Shares of health care software maker
Impac Medical Systems
closed up 18% on their trading debut Wednesday.
While Impac recorded one of the better first-day performances of the year, according to data from IPO.com, it fell well behind average debut gains of 67% back in the IPO heydays of 1999.
The company's IPO comes at a horrible time for the new-issues market. So far this year, only 77 IPOs have been brought to the market, compared with 526 back in 1999. Several companies have decided to postpone their public offerings so far this year, the latest being
Safety Insurance Group
Bancshares of Florida
just last week.
"The conventional thinking is they can come public at a higher valuation if they wait," said David Menlow, president of IPOFinancial.com.
Impac, which provides information-technology software systems for cancer centers, sold 2.19 million shares at $15 a share, the low end of $15 to $17 price range, in a deal valued at $35 million. Co-managers on the deal were SG Cowen and U.S. Piper Bancorp Jaffray.
The stock finished the day up $2.72, at $17.72, on volume of 960,100 shares.
Menlow said the IPO performance was far in excess of what he had expected, and that possibly the credit should go to lead underwriter Thomas Weisel Partners for its work in bringing the issue to market. "Thomas Weisel has not been a lead manager in two years," he said. "They are re-establishing their reputation in bringing a company public."
The company reported a bottom-line loss of $3.37 million, or 56 cents a share, in its fiscal 2002 year, partly a result of an $8.55 million charge for the accretion of redeemable convertible preferred stock.
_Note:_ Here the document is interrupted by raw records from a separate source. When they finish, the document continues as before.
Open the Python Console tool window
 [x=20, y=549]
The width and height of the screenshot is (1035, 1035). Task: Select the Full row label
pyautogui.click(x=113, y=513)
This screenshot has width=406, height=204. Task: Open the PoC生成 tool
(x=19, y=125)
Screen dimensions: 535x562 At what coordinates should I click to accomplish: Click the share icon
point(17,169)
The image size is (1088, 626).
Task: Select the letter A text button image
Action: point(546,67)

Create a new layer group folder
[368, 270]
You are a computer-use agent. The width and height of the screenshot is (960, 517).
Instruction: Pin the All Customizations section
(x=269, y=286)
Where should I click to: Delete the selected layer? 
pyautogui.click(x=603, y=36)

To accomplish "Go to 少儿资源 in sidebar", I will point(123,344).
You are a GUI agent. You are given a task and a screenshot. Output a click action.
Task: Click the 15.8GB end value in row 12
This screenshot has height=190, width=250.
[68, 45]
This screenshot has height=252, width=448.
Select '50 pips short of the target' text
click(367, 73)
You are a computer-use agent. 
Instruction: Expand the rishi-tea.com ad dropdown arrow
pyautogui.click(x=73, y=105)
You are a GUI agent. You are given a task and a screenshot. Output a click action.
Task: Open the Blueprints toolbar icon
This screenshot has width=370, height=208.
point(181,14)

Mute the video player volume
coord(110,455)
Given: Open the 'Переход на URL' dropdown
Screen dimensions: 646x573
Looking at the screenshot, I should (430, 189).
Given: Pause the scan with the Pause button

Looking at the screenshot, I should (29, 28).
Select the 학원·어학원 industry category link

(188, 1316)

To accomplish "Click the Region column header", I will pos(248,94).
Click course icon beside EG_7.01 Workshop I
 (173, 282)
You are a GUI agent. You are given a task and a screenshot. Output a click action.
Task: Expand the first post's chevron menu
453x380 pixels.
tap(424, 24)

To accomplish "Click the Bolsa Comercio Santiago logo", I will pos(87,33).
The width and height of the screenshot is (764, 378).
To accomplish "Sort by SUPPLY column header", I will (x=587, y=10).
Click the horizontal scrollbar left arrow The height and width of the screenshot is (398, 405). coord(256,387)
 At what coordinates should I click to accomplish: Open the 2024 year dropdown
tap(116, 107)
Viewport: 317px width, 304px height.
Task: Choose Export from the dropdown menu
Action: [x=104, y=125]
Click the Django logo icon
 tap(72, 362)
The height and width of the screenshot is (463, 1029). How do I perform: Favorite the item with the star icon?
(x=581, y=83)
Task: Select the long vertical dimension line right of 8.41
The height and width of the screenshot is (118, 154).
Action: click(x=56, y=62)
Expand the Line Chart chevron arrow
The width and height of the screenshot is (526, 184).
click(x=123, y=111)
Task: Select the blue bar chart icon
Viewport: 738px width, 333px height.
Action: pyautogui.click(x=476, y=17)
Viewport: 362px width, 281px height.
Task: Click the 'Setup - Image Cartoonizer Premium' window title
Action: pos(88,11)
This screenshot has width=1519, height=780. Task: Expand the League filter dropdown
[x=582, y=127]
Meanwhile, sales at Impac rose to $45.7 million in 2002 from $33.9 million in the year-ago period. And the software maker has been profitable in the past, posting earnings 25 cents a diluted share in 2001.
The company's main competitor is
Varian Medical Systems
, a manufacturer of both medical hardware and software products, which tried to acquire it two years ago. The government blocked the merger for antitrust reasons.